RabbitMQ publisher/producer losing messages on broker restart

115 views
Skip to first unread message

Linus9000

unread,
Jun 21, 2024, 4:02:03 AMJun 21
to rabbitmq-users
Hello!

I wrote a post on StackOverflow this week regarding my Spring Boot application. I noticed that my application, which acts as a publisher/producer, has problems with message delivery when the broker is restarted, which unfortunately does not result in any catchable exceptions in my application.


The gist of it is: We are using the RabbitMQ chart by bitnami, which, at the time of noticing the problem, provides RabbitMQ in version 3.13.2 / Erlang 26.2.4. While testing the "new" quorum queues as replacement for our currently used mirrored classic queues, I noticed that when I restart the broker (which runs with three replicas, all of which act as members of my quorum queue), for example with kubectl rollout restart sts/rabbitmq, while publishing/producing messages, some of those messages get lost. We are connecting to a Kubernetes Service of type LoadBalancer, the implementation is MetalLB as we are on-premises with Rancher as the management platform.

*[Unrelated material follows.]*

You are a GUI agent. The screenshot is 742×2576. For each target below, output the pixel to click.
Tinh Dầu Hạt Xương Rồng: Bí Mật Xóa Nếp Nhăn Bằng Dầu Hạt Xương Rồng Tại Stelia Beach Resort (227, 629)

While at first I was losing tens of thousands of messages out of a million, due to not using all the Spring properties that should guarantee successful delivery to the broker, I gradually enabled those and got down to about a dozen messages that are just lost.

Artem Bilan has kindly verified (https://stackoverflow.com/questions/78636146/handling-broker-restarts-as-publisher-producer-without-losing-messages#comment138653995_78636146) this using TestContainers, which basically eliminated multiple things as possible causes:

1. It doesn't use Kubernetes
2. It doesn't use any plugins (we are using delayed message exchange)
3. Assumption: It also only uses one container. Due to organizational policy I can not use TestContainers to verify this, but might be able to do so on my home machine.

He also states that this also happens "without quorum", which is consistent with my observation: Mirrored classic queues suffer the same problem.

The thing is: To me it seems like RabbitMQ sends a publisher confirm, or else Spring would have attempted redelivery. But some messages are still not in my destination queue..

So I wonder: Is there anything in RabbitMQ I could configure to alleviate this problem?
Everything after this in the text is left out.